Homotopy of spaces $S^2\times S^4\setminus \{*\}$ and $S^2\vee S^4$

Question

How to prove that $S^2\times S^4\setminus \{*\}$ and $S^2\vee S^4$ are homotopic?

I'm having trouble visualizing that.

Thanks in advance.

Answer 1

There is a map $\partial(e^{n+m}) =\partial (e^m \times e^n)=e^m \times \partial e^n \sqcup_{\partial e^m \times \partial e^n} \partial e^m \times e^n \to S^m \sqcup_\text{pt} S^n=S^m \vee S^n$.

This map is induced from the two maps $e^m \times \partial e^n \to e^m \to e^m/\partial e^m=S^m \hookrightarrow S^m \vee S^n$ and $\partial e^m \times e^n \to e^n \to e^n/\partial e^n=S^n \to S^m \vee S^n$.

The mapping cone $C(\partial(e^{n+m}) \to S^m \vee S^n)=S^m \times S^n$.

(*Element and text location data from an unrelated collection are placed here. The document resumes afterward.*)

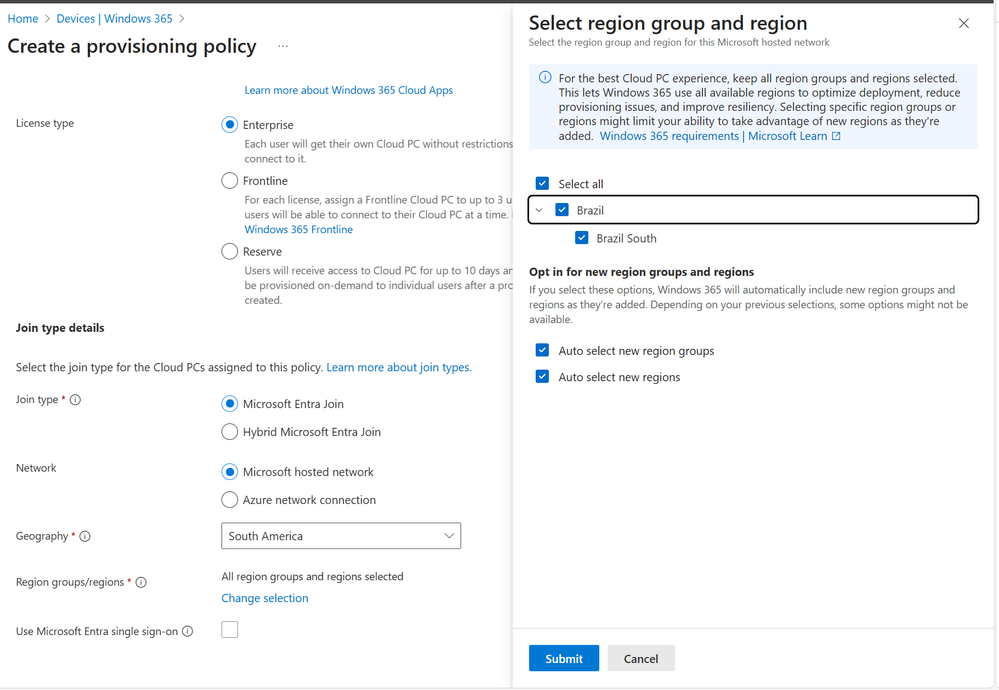Click the external link icon after Microsoft Learn
The height and width of the screenshot is (690, 999).
click(836, 136)
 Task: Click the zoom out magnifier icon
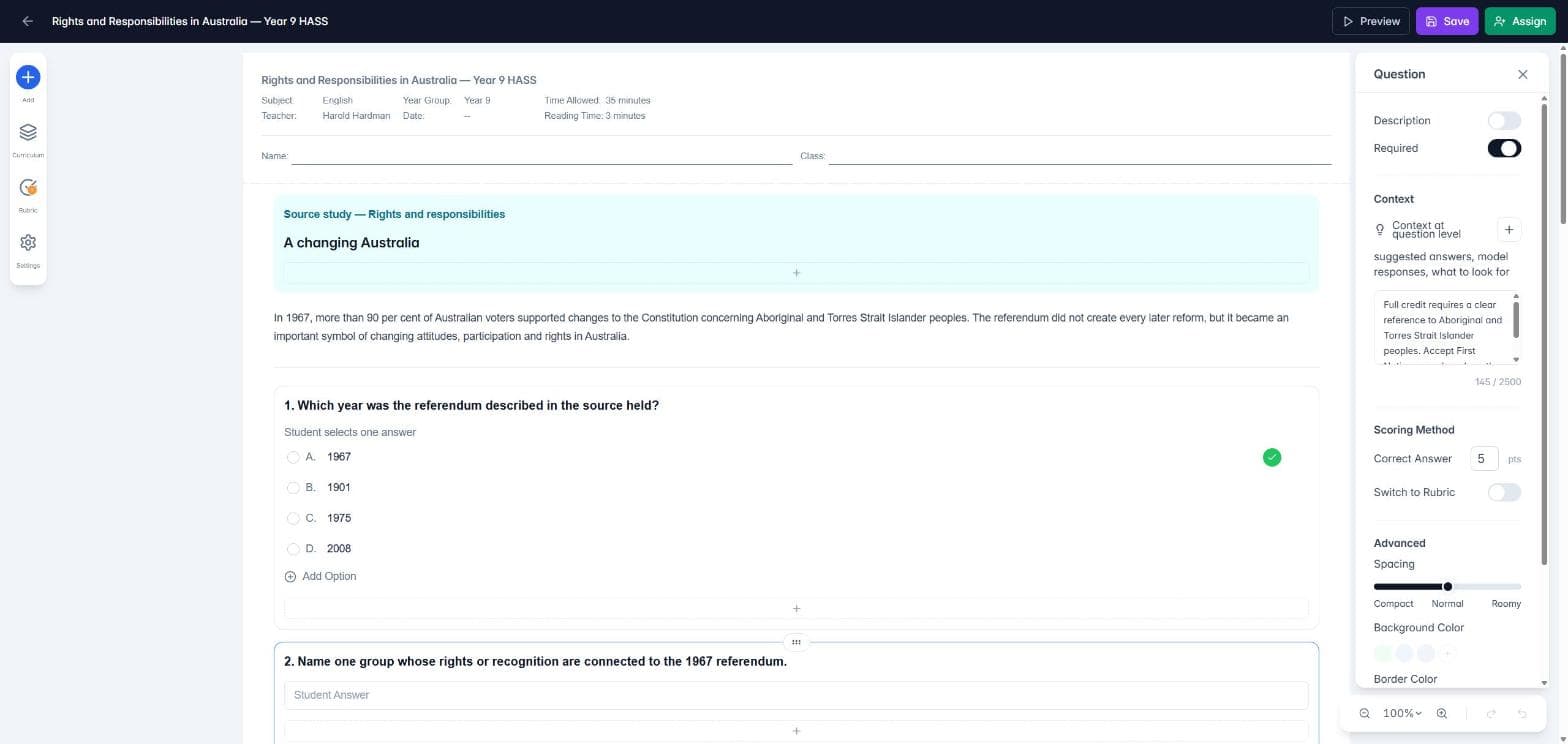point(1365,713)
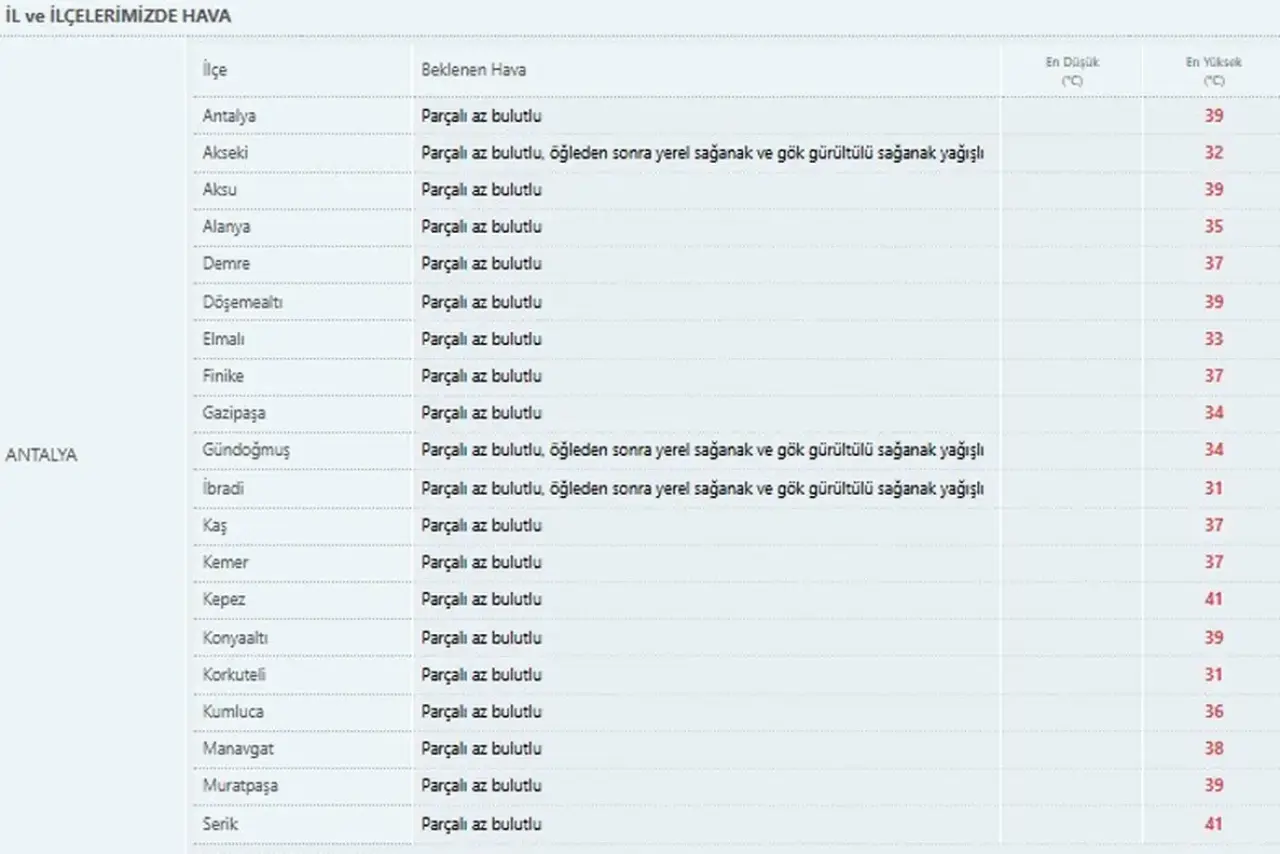
Task: Click the Beklenen Hava column header
Action: (474, 70)
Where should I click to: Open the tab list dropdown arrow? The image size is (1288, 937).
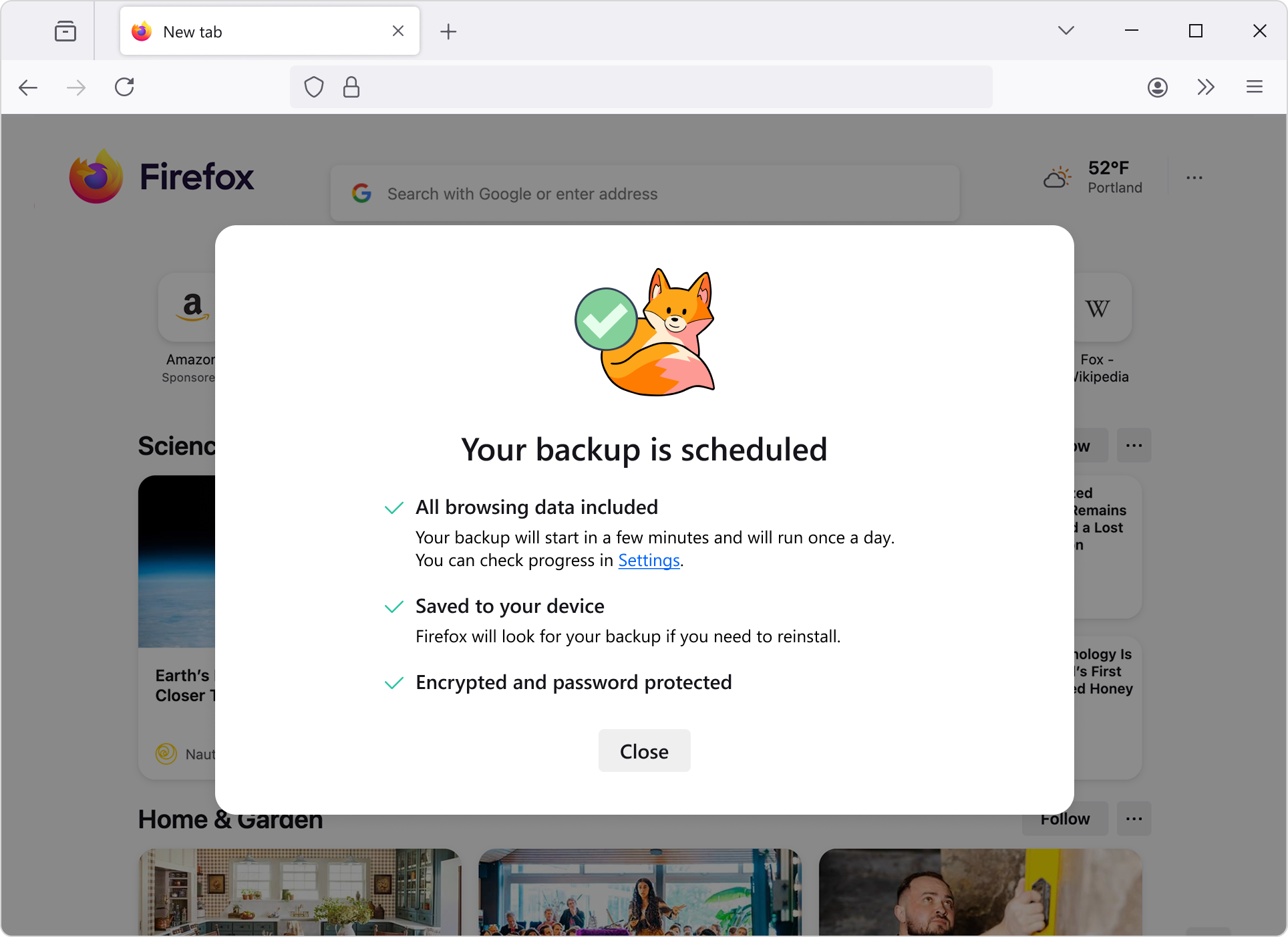coord(1066,30)
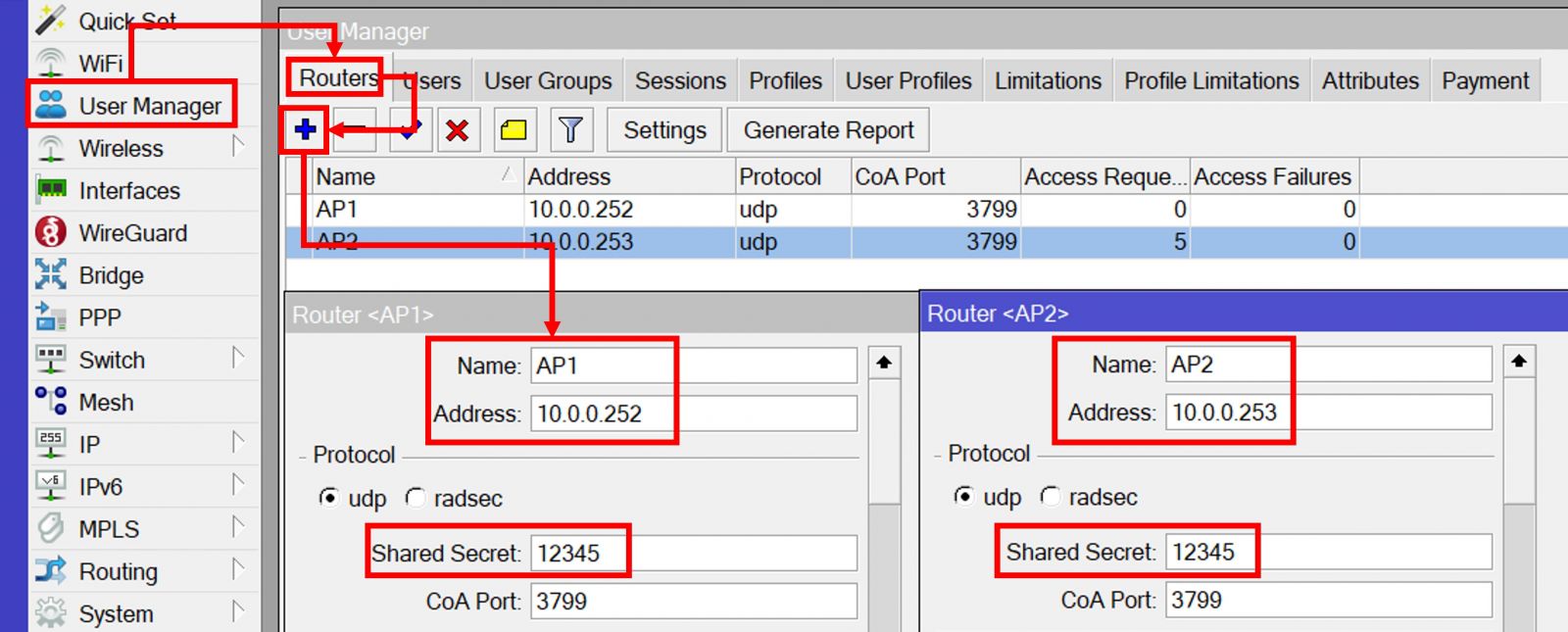The width and height of the screenshot is (1568, 632).
Task: Click the blue plus Add router icon
Action: coord(305,129)
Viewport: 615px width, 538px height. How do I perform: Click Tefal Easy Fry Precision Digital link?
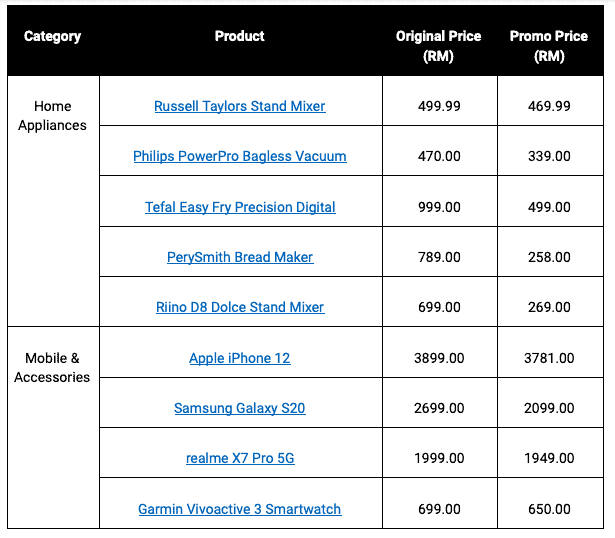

Exercise: For any map $X \to Y$ and $x \in C(X)\setminus X$, $C(X \to Y) \setminus \{x\} $ is homotopy equivalent to $Y$.

Therefore $S^m \times S^n$ minus a point in the image of the interior of $e^{n+m}$ is homotopy equivalent to $S^m \vee S^n$.

Answer 2

Sorry, this is not totally rigourous but I think the idea is correct. Consider a point $(p,q) \in S^2 \times S^4$. We'll retract $S^2 \times S^4 \backslash \{(-p,-q)\}$ to $\{p\} \times S^4 \cup S^2 \times \{q\}$ which is isomorphic to $S^2 \vee S^4$ wedged at $(p,q)$.

Take any point $(x,y)$ in $S^2 \times S^4 \backslash \{ (-p,-q) \}$ and take the geodesic $\gamma_{(x,y)}$ which relies $(-p,-q)$ to $(x,y)$. Define $r(x,y)$ = the closest point of $(x,y)$ in $\gamma_{(x,y)} \cap (\{p\} \times S^4 \cup S^2 \times \{q\})$. Notice that $r_{|\{p\} \times S^4 \cup S^2 \times \{q\}} = \text{id}$. It is clear by construction that $ \text{im}(r) = \{p\} \times S^4 \cup S^2 \times \{q\}$. Thus $(x,y)$ in $S^2 \times S^4 \backslash \{ (-p,-q) \}$ retracts on $S^2 \vee S^4$.